(Stored items from a collection)

——————

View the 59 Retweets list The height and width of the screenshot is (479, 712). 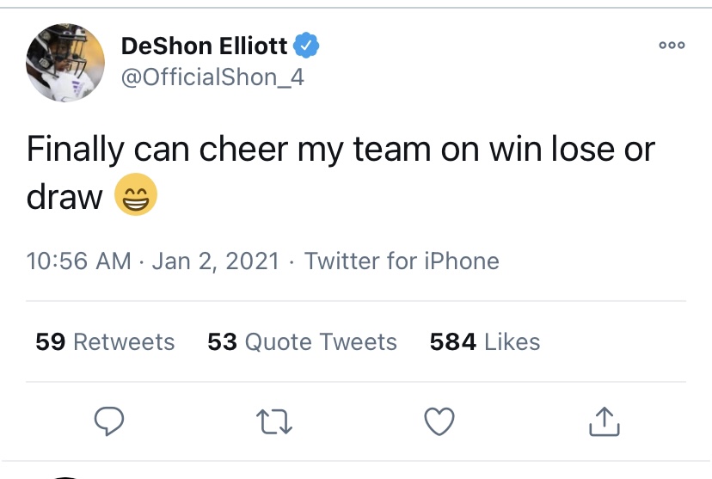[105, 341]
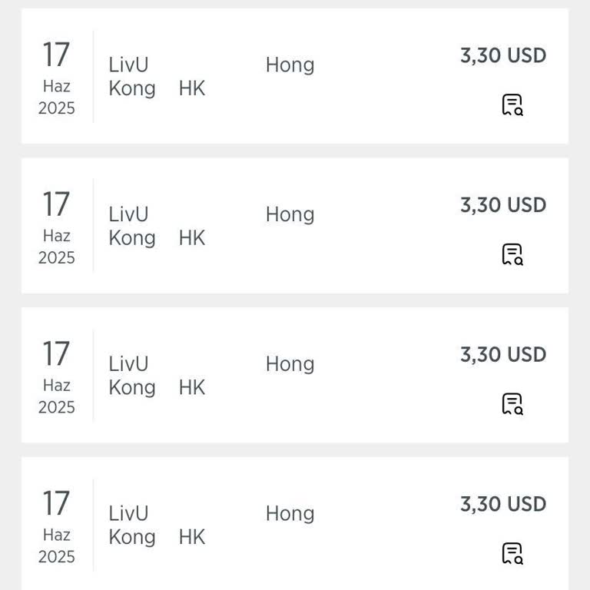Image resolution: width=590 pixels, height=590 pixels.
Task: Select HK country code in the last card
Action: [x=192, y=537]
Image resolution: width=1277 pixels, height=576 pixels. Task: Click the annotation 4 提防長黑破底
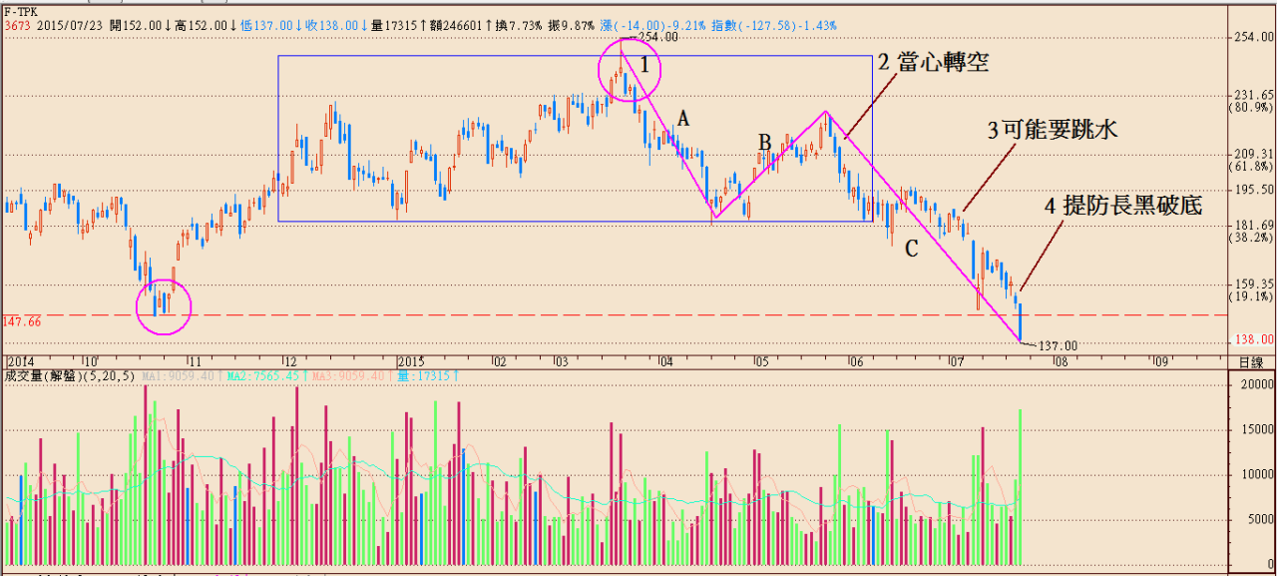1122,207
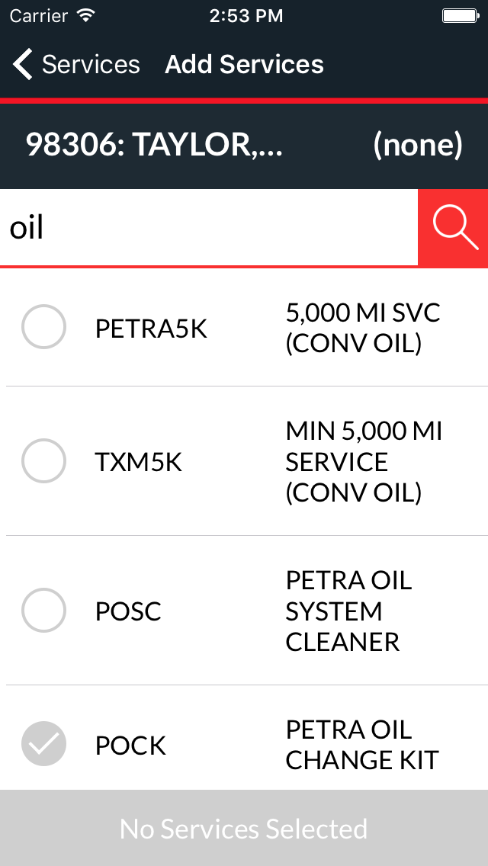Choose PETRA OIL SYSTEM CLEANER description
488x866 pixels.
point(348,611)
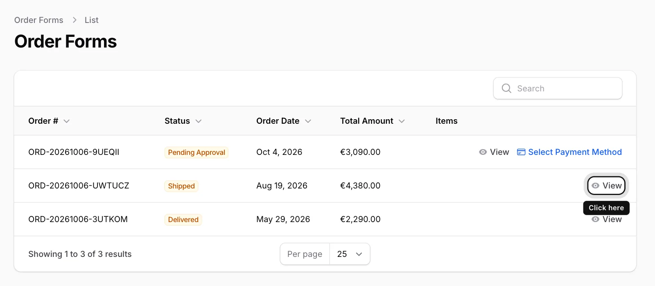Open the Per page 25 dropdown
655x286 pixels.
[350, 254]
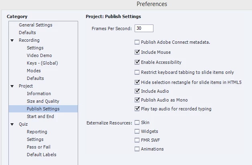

——————

Directions for this task. The line with "Image resolution: width=1277" and each line after it, through the final line of the data, are to be duplicated exactly, with pictures left out and nothing more included.

Solution to this problem.
Image resolution: width=1277 pixels, height=576 pixels. Task: Click the annotation 4 提防長黑破底
1122,207
Choose PETRA OIL SYSTEM CLEANER description
488x866 pixels.
point(348,611)
Open the Per page 25 dropdown
655x286 pixels.
[350, 254]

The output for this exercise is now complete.